DIE LINKE setzt sich sehr für die umfassende Umsetzung der UN-Behindertenrechtkonvention in Sachsen und damit für die Durchsetzung der Menschenrechte und der Gleichstellung für Menschen mit Beeinträchtigungen – auch psychischer Art – in der Gesellschaft ein. Die Benutzung des Terminus „geisteskrank“ lehnen wir dementsprechend in diesem Zusammenhang als diskriminierend ab. Wir wenden uns gegen jegliche Abwertung von Menschen, insbesondere auch im Falle von Krankheit oder Behinderung.

Zur Umsetzung der UN-Behindertenrechtskonvention in Sachsen wurde deshalb auch in dieser Wahlperiode des Sächsischen Landtages von der Fraktion DIE LINKE in Drucksache 6/13144 erneut ein Gesetzentwurf für ein „Gesetz zur Gleichstellung, Inklusion und selbstbestimmten Teilhabe von Menschen mit Behinderungen im Freistaat Sachsen (Sächsisches Inklusionsgesetz ‑SächsInklusG)“ vorgelegt.
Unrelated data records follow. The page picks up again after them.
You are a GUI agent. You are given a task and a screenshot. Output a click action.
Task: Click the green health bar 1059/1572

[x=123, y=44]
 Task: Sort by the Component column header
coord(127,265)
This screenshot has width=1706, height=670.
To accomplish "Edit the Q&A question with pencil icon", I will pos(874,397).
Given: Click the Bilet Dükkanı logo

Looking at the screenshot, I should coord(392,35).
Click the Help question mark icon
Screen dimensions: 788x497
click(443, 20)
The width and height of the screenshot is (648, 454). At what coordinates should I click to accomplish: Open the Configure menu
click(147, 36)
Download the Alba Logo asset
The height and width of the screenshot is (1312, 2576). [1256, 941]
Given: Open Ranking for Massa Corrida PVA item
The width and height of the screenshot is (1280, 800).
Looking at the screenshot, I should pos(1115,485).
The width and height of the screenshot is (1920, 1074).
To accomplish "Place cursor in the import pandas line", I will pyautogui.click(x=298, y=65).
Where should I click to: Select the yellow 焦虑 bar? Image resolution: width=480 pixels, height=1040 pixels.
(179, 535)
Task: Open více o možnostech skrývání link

Dieser wurde in der Sitzung des Landtages am 2. Juli 2019 durch die Koalitionsfraktionen CDU und SPD abgelehnt. Da in selbiger Sitzung des Landtages auch ein Gesetzentwurf der Fraktionen der CDU und der SPD zur Novellierung des einschlägigen sächsischen Gesetzes zur Teilhabe von Menschen mit Behinderungen verabschiedet wurde, wird in der kommenden Wahlperiode zu prüfen sein, ob dieser die gewünschten Wirkungen zur Gleichstellung erzielt.

Darüber hinaus unterstützen wir selbstverständlich sämtliche Gesetzesänderungen, die dazu beitragen, Zwang in Behandlungen einzudämmen und abzuschaffen. Auf der Ebene des Bundestages erfolgt dies über die Zusammenarbeit mit der Fraktion DIE LINKE im Bundestag. Hier in Sachsen werden wir uns – wie auch schon in den vergangenen Jahren – im Rahmen der Haushaltdebatten und durch Anträge dafür stark machen, dass eine Sicherung und ein Ausbau aller Strukturen erfolgen, die stationäre Behandlungen verhindern und/oder personenzentrierte Betreuung verbessern können, wie durch gemeindepsychiatrische Dienste. Außerdem werden wir – wie oben gesagt – darauf hinwirken, dass die Datengrundlage bezüglich von Zwangsmaßnahmen in der Psychiatrie und ihrer tatsächlichen Wirksamkeit verbessert wird.